There are no clavicles. The humerus is freely movable on the scapula at the shoulder-joint, but beyond this the articulations of the limb are imperfect, the flattened ends of the bones coming in contact with each other, with fibrous tissue interposed, allowing of scarcely any motion. The radius and ulna are distinct, about equally developed, and much flattened, as are also all the bones of the manus. There are four, or more commonly five digits, and the number of the phalanges of the second and third digits always exceeds the normal number in mammals, sometimes very considerably (hyperphalangism); they present the exceptional character of having epiphyses at both ends.[123] The pelvis is represented by a pair of small styliform bones placed longitudinally, suspended below and at some distance from the vertebral column at the commencement of the caudal region. These appear to represent the ischia, as the crura of the corpora cavernosa are attached to them. In some species, to the outer surface of these are fixed other small bones or cartilages, the rudiments of the hind limb.
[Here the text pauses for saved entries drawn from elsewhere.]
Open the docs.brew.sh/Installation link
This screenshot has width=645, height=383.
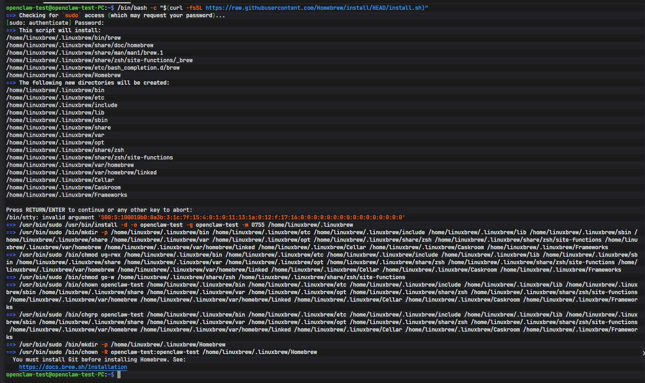point(73,367)
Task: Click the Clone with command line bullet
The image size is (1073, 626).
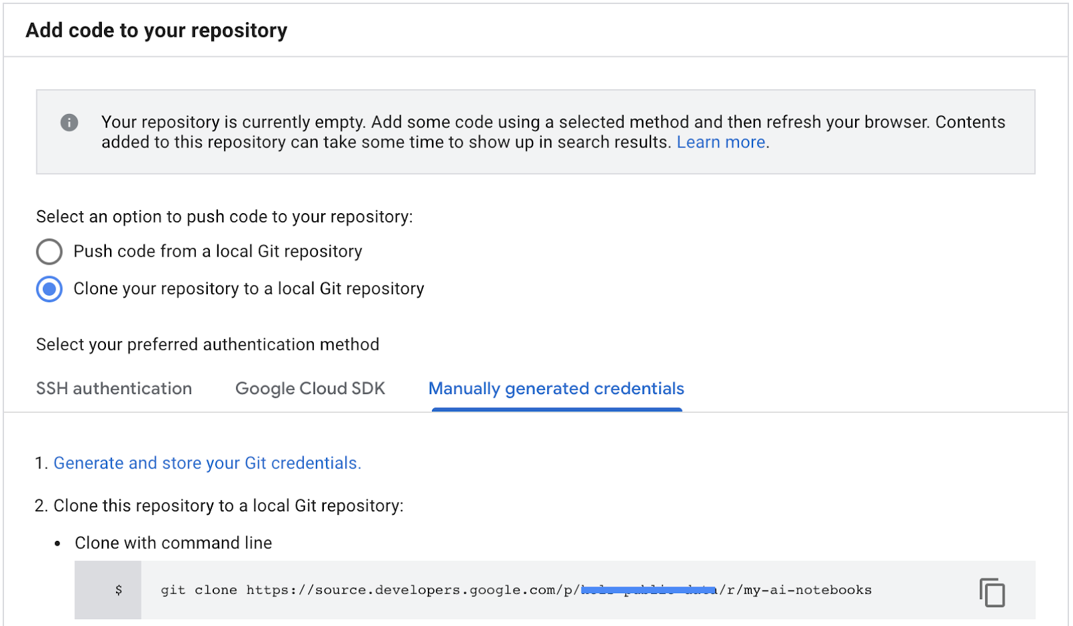Action: pos(173,543)
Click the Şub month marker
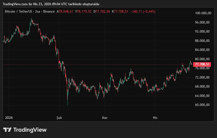Image resolution: width=217 pixels, height=138 pixels. (59, 117)
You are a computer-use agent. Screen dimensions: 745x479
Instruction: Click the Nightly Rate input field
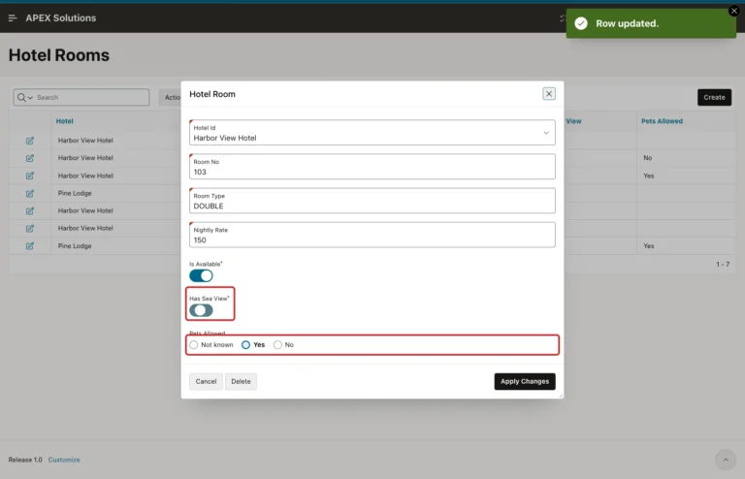pyautogui.click(x=373, y=235)
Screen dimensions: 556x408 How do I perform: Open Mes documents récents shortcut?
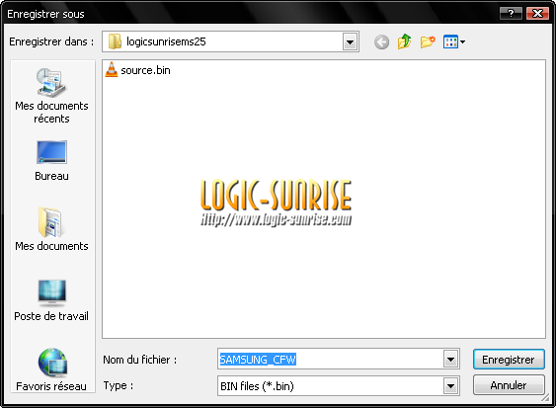pyautogui.click(x=51, y=96)
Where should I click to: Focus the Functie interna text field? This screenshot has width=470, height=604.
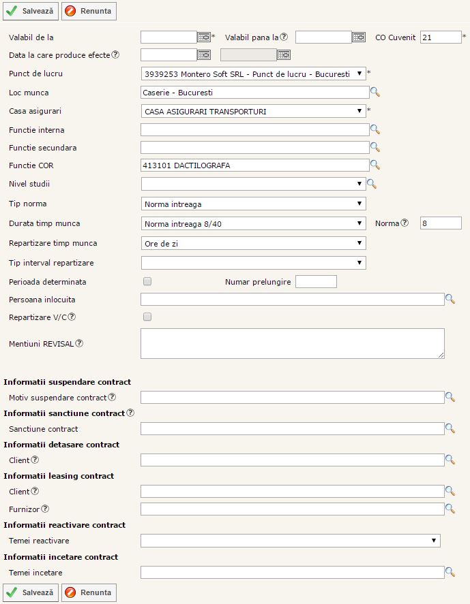(254, 129)
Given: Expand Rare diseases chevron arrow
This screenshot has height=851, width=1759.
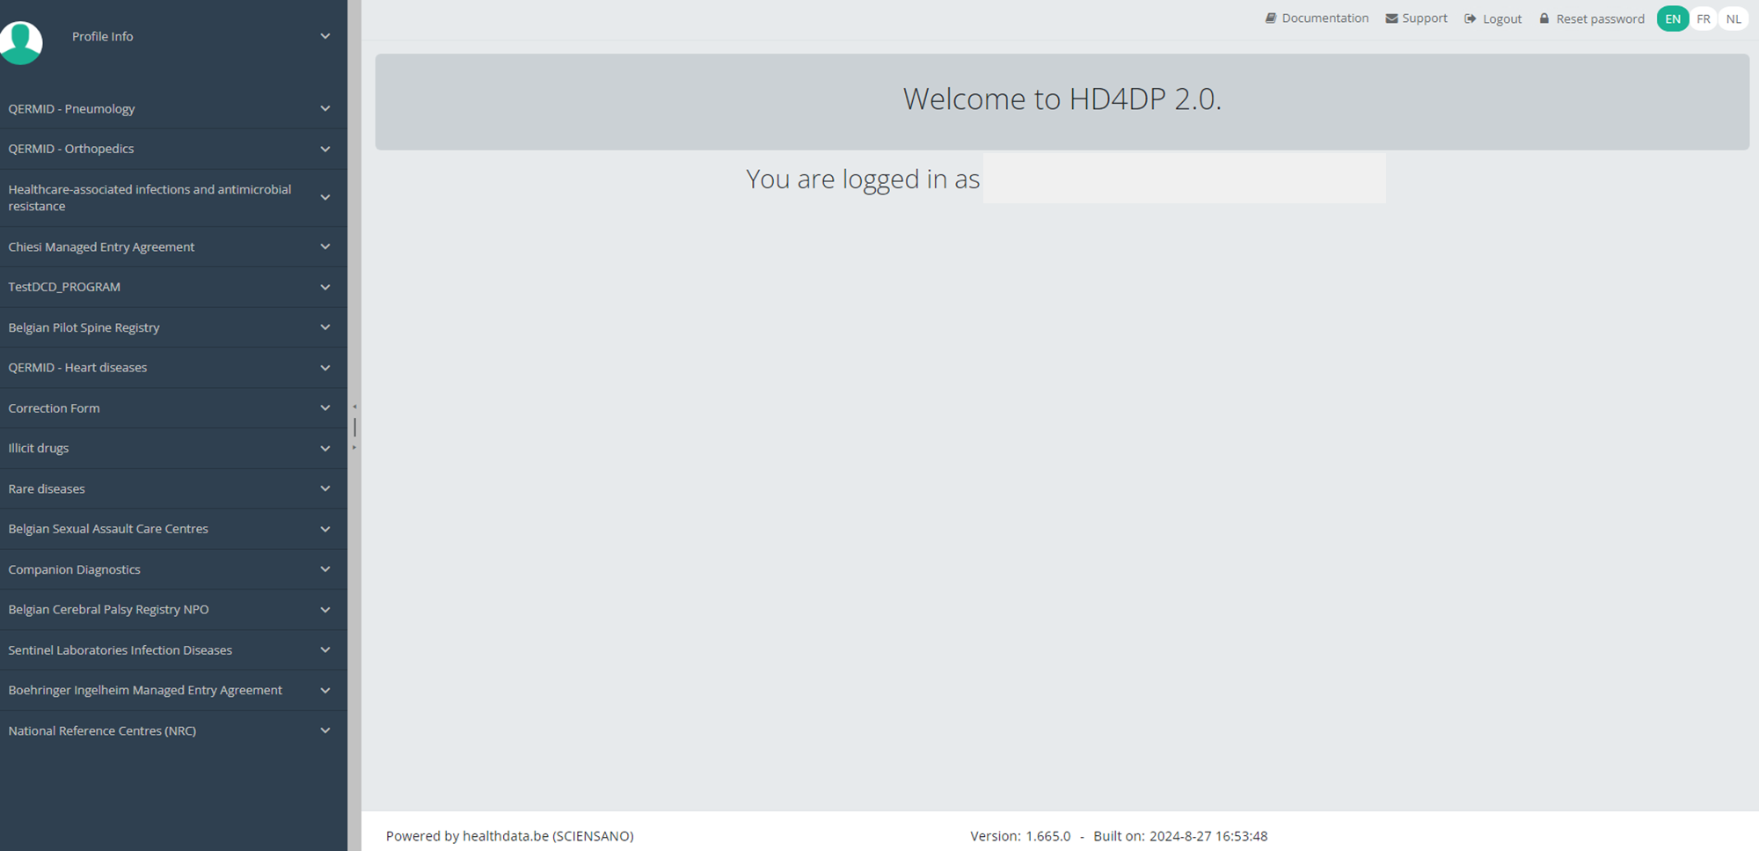Looking at the screenshot, I should [325, 488].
Fig. 75.—A section of the skull of a young Dolphin (Globicephalus melas) × ⅕. PMx, Premaxilla; Mx, maxilla; ME, ossified portion of the mesethmoid; an, anterior nares; Na, nasal; IP, interparietal; Fr, frontal; Pa, parietal; SO, supraoccipital; ExO, exoccipital; BO, basioccipital; Sq, squamosal; Per, periotic; AS, alisphenoid; PS, presphenoid; Pt, pterygoid; pn, posterior nares; Pl, palatine; Vo, vomer; s, symphysis of mandible; id, inferior dental canal; cp, coronoid process of mandible; cd, condyle; a, angle; sh, stylohyal; bh, basihyal; th, thyrohyal. (From Flower’s Osteology of Mammalia.)
Teeth are generally present, but exceedingly variable in number. In the existing species they are of simple, uniform character, all having conical or compressed crowns and single roots, and are never preceded by milk-teeth. They are therefore homodont and monophyodont. In one group, the Mystacocetes, the teeth are absent (except, in the fœtal condition), and the palate is provided with numerous transversely placed horny laminæ or “baleen.” The salivary glands are rudimentary or absent. The stomach is multilocular, its structure being fully noticed under the genus Phocæna. The intestinal canal is simple, and only in some species provided with a small cæcum. The liver is very little fissured, and there is no gall-bladder. The vascular system is greatly complicated by arterial and venous plexuses, or retia mirabilia. The larynx is of peculiar shape, the arytenoid cartilages and the epiglottis being much elongated, and together forming a tubular prolongation, which projects into the posterior nares, and when embraced by the soft palate produces a continuous passage between the nostrils and the trachea, as in Ungulates, but in a more perfect manner. The brain is large relatively to the size of the animal, very round in form, and with its surface divided by sulci into very numerous and complex convolutions. The kidneys are deeply lobulated. The testes are abdominal. There are no vesiculæ seminales, nor os penis. The uterus is bicornuate, and the placenta non-deciduate and diffuse. The mammæ are two in number, and the nipples placed in depressions on each side of the vulva. The principal ducts of the gland are dilated during lactation into large reservoirs, into which the milk collects, and from which it is injected by the action of a compressor muscle into the mouth of the young animal, by which means the process of sucking under water is greatly facilitated and expedited.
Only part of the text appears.